Depending on what kind of role, it can take some time, but that’s one of the things I do. And I call it, if I may, I don’t like to cuss in publications but it’s kind of like a New York ‘f— it’ attitude. You just say, “F— it.” I do that in auditions sometimes and I also do that on camera sometimes, where I might be flubbing a line or I might be having a hard time with the lines. Maybe I’m working with actors that I admire or intimidate me and then I have to go and get centered and just get a New York ‘f— it’ attitude about it and go, “F— it” and just relax and breathe.
Another actor who taught me that is Chazz Palminteri. He said, “There’s three things, Gary: It’s relaxing, breathing, listening and reacting.” And every time I would do a scene with him, he’d have another tip to throw at me. I love working with more experienced actors because they always raise the bar for me. And that’s how working with Andy Garcia and Ernie Hudson was in this film.
You’ve mentioned theater a couple times. One was last what was the last show that you did?

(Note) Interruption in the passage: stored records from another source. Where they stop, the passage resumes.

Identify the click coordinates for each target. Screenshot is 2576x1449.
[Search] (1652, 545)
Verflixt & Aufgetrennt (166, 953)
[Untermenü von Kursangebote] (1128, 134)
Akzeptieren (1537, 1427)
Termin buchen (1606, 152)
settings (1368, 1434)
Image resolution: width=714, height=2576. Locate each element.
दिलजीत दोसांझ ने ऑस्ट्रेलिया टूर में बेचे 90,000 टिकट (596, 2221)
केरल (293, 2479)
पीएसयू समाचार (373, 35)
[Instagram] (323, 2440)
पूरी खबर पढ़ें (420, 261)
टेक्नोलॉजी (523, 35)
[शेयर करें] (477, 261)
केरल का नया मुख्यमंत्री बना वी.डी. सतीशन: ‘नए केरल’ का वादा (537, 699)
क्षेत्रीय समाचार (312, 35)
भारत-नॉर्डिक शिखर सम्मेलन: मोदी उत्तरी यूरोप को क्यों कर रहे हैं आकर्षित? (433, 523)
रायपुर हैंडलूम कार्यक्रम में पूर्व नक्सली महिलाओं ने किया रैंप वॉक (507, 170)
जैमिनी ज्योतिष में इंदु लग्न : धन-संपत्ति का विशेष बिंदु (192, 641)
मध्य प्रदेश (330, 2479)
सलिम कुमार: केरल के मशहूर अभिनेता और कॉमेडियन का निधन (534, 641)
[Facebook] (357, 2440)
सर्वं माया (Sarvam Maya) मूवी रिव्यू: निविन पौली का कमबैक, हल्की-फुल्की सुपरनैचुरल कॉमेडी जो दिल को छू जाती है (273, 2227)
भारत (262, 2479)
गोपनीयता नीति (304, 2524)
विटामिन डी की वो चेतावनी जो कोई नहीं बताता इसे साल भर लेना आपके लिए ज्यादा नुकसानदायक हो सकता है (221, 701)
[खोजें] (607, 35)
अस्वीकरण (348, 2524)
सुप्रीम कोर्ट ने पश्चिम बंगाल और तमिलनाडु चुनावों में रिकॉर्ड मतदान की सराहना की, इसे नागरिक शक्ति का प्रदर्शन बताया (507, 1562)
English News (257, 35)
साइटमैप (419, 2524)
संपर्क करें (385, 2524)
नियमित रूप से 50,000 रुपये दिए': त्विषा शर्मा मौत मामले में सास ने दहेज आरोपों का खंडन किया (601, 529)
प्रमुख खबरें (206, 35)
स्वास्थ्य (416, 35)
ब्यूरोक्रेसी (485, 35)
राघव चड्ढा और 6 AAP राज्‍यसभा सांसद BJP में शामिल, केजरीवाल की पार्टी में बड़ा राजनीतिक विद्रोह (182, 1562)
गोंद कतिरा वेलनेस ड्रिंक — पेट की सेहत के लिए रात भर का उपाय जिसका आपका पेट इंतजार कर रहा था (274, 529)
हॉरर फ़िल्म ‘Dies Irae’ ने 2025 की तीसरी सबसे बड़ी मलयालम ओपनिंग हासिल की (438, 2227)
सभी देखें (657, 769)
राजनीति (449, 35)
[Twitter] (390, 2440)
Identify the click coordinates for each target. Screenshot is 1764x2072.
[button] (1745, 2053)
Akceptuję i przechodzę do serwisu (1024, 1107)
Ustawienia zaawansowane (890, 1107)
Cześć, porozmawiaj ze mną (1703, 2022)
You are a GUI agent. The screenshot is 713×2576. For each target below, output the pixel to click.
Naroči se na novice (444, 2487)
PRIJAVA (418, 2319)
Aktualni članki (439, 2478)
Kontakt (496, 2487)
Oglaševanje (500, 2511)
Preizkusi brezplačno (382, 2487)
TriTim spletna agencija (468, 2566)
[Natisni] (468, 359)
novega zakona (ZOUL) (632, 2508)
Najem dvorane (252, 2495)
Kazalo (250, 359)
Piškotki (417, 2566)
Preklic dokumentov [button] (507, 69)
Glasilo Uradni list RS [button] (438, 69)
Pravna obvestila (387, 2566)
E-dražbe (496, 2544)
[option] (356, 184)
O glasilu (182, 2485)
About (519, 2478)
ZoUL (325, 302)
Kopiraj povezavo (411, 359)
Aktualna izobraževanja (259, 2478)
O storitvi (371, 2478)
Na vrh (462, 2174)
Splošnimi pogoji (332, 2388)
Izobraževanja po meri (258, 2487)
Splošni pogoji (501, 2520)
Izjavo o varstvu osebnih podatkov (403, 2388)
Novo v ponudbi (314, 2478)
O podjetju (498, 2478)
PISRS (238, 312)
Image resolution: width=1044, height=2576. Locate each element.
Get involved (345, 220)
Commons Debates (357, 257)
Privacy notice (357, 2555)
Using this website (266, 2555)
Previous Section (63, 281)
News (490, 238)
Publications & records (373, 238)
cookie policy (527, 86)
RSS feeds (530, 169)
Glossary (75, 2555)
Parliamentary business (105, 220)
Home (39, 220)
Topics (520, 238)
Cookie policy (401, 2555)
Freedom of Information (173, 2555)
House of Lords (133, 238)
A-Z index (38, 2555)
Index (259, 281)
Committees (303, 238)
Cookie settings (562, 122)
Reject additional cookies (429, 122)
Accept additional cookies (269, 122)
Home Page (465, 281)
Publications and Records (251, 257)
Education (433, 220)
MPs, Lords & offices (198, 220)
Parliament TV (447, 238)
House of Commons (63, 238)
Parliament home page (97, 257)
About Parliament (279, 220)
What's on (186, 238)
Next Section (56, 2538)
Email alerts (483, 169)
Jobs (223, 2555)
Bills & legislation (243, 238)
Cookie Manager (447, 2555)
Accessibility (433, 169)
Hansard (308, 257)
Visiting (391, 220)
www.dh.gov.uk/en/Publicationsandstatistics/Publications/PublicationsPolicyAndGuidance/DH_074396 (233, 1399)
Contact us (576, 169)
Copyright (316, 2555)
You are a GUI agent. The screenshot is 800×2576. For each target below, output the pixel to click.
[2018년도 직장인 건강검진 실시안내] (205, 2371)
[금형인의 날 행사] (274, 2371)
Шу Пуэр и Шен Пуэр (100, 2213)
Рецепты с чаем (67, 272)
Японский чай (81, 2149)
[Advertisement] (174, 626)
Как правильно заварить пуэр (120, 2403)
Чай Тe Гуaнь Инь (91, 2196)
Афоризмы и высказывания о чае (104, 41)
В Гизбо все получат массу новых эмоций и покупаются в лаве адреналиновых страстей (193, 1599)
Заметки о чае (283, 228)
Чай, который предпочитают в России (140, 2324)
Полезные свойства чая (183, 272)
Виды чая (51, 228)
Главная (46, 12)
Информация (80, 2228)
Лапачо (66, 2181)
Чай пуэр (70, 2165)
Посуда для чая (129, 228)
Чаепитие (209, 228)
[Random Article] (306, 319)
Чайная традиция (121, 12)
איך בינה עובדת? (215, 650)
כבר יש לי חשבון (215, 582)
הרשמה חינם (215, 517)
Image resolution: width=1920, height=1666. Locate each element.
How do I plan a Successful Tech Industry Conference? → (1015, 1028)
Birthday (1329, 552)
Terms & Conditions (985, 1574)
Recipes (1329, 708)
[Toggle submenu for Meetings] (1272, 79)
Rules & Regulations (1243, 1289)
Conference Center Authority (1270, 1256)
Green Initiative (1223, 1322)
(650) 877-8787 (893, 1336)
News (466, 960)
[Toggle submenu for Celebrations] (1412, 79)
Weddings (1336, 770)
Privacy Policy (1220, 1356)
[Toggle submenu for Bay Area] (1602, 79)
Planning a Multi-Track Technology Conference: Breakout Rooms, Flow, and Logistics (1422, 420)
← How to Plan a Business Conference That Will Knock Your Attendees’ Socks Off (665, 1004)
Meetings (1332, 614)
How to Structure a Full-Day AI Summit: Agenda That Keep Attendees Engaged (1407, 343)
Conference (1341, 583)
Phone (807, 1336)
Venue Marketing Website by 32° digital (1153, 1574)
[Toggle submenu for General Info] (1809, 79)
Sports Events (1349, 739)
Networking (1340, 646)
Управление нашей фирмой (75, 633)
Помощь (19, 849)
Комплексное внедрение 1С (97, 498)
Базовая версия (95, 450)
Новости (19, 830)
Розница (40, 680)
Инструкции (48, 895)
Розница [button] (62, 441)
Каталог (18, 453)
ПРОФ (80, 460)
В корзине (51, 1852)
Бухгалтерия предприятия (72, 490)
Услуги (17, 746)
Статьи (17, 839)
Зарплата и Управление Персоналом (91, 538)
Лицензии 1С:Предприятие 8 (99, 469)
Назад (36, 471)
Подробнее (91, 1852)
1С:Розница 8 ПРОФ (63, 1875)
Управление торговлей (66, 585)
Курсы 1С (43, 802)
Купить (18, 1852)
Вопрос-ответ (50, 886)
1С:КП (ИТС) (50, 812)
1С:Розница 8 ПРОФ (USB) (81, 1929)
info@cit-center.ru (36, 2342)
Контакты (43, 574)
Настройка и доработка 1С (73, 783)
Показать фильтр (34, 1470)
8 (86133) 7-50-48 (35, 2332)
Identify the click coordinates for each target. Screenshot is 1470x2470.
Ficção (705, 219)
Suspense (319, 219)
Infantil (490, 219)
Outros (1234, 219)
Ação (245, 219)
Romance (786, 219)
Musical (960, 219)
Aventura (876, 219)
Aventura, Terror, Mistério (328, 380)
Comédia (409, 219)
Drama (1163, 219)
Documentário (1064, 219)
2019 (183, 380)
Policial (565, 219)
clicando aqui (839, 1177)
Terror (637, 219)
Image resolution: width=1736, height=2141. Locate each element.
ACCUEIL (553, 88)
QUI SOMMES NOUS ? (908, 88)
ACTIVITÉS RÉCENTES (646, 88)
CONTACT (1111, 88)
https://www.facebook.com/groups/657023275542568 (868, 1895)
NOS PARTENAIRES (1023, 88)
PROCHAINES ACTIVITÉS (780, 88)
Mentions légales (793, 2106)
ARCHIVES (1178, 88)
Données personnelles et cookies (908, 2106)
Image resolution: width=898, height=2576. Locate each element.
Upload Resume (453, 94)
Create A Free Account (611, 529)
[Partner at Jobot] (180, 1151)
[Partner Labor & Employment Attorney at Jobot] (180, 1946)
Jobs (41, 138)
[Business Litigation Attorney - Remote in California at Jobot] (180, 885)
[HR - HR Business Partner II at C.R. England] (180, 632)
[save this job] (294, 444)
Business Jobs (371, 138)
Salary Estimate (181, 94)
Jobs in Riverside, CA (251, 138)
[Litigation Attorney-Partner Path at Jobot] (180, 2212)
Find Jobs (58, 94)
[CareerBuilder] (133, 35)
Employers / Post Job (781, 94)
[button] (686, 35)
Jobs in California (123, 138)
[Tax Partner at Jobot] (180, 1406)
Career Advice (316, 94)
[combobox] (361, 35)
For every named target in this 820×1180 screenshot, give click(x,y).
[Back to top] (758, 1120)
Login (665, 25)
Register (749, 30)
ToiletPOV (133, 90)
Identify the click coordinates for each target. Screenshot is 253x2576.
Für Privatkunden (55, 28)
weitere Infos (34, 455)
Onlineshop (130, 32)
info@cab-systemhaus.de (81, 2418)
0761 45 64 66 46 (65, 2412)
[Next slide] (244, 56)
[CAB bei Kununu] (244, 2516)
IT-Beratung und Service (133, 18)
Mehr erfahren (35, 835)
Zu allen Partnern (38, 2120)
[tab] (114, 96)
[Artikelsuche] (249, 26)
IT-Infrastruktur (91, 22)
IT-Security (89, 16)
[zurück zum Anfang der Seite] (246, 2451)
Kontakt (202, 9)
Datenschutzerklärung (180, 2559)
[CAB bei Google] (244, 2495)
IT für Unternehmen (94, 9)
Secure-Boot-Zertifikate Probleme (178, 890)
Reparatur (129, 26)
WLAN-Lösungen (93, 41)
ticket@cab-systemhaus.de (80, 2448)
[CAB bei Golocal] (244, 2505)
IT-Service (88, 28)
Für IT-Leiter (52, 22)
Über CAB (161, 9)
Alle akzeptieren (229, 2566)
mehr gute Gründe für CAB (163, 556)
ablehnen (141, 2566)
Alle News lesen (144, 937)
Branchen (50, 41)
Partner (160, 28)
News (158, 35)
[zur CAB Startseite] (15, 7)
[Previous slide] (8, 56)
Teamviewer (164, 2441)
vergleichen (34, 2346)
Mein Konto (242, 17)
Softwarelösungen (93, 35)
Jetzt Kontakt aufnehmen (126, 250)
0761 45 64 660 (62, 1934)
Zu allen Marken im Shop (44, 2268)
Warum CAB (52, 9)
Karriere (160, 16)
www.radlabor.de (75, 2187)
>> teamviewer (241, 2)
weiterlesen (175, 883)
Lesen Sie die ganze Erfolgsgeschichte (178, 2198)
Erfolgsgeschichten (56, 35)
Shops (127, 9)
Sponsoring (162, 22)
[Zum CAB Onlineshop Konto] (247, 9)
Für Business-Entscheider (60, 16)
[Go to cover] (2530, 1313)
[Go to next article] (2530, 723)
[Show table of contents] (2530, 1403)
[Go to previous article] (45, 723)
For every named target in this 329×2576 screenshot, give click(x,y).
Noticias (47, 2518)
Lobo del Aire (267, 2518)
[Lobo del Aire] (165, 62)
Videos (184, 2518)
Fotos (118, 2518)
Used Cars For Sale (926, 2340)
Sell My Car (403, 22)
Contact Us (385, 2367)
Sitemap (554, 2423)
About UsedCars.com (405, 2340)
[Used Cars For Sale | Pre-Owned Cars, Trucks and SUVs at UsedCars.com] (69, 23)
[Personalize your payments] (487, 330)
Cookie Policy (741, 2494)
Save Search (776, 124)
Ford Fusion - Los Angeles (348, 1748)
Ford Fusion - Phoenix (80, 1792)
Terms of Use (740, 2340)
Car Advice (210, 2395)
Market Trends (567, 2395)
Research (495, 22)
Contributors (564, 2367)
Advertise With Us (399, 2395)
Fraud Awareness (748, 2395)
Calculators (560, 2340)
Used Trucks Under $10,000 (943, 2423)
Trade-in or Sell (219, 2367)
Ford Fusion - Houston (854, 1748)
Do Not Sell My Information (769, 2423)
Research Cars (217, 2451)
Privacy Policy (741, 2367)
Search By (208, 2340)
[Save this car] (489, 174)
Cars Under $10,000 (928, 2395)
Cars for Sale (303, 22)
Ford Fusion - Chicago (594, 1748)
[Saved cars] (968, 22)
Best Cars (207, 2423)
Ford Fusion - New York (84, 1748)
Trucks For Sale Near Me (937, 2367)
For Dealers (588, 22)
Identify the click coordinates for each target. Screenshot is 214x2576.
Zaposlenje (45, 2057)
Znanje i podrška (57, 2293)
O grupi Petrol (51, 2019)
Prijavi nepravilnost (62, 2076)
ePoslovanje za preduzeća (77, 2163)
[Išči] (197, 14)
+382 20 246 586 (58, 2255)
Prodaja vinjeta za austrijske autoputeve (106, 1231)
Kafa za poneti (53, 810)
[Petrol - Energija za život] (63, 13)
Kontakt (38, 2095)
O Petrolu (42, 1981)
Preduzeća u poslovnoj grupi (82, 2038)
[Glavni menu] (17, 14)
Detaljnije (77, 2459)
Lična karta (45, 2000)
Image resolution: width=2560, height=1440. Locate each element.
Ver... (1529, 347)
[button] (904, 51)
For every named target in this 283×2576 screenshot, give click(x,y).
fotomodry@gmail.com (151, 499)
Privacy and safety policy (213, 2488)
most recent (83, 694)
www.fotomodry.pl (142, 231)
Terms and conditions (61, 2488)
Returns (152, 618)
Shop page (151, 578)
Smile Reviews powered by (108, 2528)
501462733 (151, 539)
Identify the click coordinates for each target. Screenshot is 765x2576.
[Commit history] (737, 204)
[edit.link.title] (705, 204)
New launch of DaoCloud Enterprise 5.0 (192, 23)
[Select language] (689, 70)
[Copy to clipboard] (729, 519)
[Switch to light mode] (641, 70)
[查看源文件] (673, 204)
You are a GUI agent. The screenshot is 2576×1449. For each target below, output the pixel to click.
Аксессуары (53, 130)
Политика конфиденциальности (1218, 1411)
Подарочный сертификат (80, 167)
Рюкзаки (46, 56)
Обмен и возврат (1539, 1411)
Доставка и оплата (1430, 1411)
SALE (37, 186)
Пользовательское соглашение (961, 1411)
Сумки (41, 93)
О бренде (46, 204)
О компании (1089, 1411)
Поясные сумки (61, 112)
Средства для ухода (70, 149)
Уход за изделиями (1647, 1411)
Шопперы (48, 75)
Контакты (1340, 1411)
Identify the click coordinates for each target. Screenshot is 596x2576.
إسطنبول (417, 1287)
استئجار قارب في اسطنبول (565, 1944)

Gary Dourdan: It’s been a while. I did it touring production two years ago? It was kind of a comedy and that was fun because I got to see cities that I hadn’t really spent any time in like Cleveland and DC. It didn’t last long; it was just a couple of months run but it was just good to get the engine rolling again. You recognize and remember how it is before you get on stage, your preparation time. And then once it opens, once the curtain call is happening, you’re in it and you’re waiting for your cue and your nerves are going. It’s a great feeling.
What’s been your worst audition?
Gary Dourdan: I think my audition for Hamilton was probably the worst audition that they’ve probably ever seen. I didn’t have a lot of time to prepare and I discovered at that audition that I was a terrible rapper.
That’s a great time to discover that.
Gary Dourdan: [laughs] Yeah, that was a great time to discover that in the audition room. Like I said, I didn’t have a lot of time to prepare with the piano accompaniment, so I sucked pretty bad. And I laugh about it now but during the time and anyone who’s ever had a bad audition, they know what I’m talking about: the sweaty palms, the choked-up voice when you’re trying to hit a note, it was all of that. And it wasn’t that long ago, so it’s never too late to suck. You’re never too old to suck.
But like a friend of mine once said, and this is a great quote: Dare to suck.
The best advice of all though is just be prepared before you walk in there and so you don’t waste somebody’s time. Just prepare.
Redemption Day is now available on Amazon and most streaming platforms.